The Despisers of Life - The American Spectator | USA News and Politics
The Despisers of Life
by

The Seventh Well: A Novel
by Fred Wander
translated by Michael Hofmann
(Norton, 160 pages, $23.95)

This is an utterly beautiful novel about life in Nazi concentration camps, but the author, Fred Wander, nevertheless portrays the horror of those camps. As the narrator says, “No, we won’t presume that the hours spent standing under the gallows raise one’s consciousness of existence. That would be water on the mills of the despisers of life. Let’s take it at face value: dying means dying.”

Fred Wander knew whereof he spoke in this novel. Born in 1917 in Vienna, the son of a traveling salesman, he spent much time on the streets. In 1938 he left his family and ended up in France where, when the war began, he was imprisoned as an “enemy alien.” During the war, according to the translator Michael Hofmann, he was “an inmate of twenty different Nazi camps in France, Germany, and Poland.”

He survived to become a photographer and journalist who moved to East Germany. Though he was a lifelong leftist he grew disillusioned with life there and eventually moved back to Vienna. He survived to tell his story (the novel appears to be a thinly veiled memoir and you can tell when he is speculating or embellishing because the narrator tells you he is) which ends up being about the power of stories to help the prisoners remember, to go on living in the midst of the horror.

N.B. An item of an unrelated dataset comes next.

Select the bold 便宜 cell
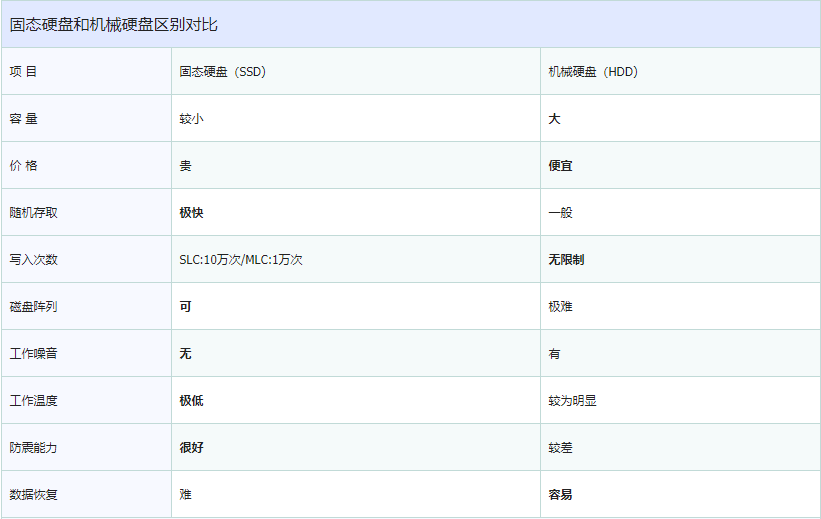This screenshot has width=821, height=519. click(560, 166)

The first inmate to show the narrator this power is a “master of words, the magician, Mendel Teichmann,” from whom the narrator asks advice for telling a story. He knew that “[w]ords had magical powers [for the inmates of the camps], they could conjure up an entire beautiful lost world — a richly laid Sabbath table, the winsome loveliness of a Jewish girl, the heady aroma of sweet Palestine wine and raisin cake. It could take just one word to make the men turn pale, make them think, cry, laugh; words lashed them, choked them, made them ache and sweat.”

The narrator asks Mendel how to do this. Mendel’s answer is that “either you have it in you or you don’t.” He then goes on to tell of a young man coming to him back in pre-war days and saying, “‘I wouldn’t mind being a writer like you, but I’ve had no experience!’… How can such a thing be, I ask, and where did he live, because so far as I know there wasn’t anywhere in the world where you could hide from life.”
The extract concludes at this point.